[start]

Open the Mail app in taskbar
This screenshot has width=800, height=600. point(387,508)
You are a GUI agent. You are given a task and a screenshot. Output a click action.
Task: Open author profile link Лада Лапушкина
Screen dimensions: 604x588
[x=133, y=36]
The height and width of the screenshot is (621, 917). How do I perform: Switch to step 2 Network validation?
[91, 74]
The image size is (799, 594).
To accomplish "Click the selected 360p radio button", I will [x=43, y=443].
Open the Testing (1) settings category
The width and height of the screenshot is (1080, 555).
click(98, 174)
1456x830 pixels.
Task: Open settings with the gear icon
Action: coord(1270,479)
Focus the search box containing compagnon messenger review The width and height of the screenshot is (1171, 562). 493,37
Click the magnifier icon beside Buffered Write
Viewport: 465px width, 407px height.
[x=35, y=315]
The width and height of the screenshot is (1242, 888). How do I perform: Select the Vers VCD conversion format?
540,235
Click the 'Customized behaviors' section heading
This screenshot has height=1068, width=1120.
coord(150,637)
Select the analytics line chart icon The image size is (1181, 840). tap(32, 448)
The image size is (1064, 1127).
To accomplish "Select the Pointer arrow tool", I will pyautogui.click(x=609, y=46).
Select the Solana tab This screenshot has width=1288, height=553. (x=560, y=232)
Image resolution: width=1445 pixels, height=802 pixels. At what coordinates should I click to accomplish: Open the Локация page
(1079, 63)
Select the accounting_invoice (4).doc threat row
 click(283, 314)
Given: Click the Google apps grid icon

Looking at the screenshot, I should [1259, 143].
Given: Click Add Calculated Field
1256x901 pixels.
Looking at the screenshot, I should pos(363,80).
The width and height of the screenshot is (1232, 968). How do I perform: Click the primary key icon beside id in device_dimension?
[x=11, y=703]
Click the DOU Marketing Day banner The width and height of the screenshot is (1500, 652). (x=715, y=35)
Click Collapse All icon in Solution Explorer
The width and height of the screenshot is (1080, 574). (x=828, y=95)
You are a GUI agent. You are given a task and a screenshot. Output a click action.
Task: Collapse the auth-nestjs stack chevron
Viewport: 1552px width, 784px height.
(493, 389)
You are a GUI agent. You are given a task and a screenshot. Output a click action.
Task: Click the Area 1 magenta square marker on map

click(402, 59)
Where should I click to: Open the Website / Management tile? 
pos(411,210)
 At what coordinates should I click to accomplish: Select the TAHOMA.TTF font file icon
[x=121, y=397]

[end]

▶ **AIM OF THE TASK**
Please render the records as a Markdown table with the columns Row and Text, numbering each line and leaving out blank lines. Begin at the line that has "Click Collapse All icon in Solution Explorer" and stop after the last line of the records.

▶ **TASK SOLUTION**
| Row | Text |
|---|---|
| 1 | Click Collapse All icon in Solution Explorer |
| 2 | The width and height of the screenshot is (1080, 574). (x=828, y=95) |
| 3 | You are a GUI agent. You are given a task and a screenshot. Output a click action. |
| 4 | Task: Collapse the auth-nestjs stack chevron |
| 5 | Viewport: 1552px width, 784px height. |
| 6 | (493, 389) |
| 7 | You are a GUI agent. You are given a task and a screenshot. Output a click action. |
| 8 | Task: Click the Area 1 magenta square marker on map |
| 9 | click(402, 59) |
| 10 | Where should I click to: Open the Website / Management tile?  |
| 11 | pos(411,210) |
| 12 |  At what coordinates should I click to accomplish: Select the TAHOMA.TTF font file icon |
| 13 | [x=121, y=397] |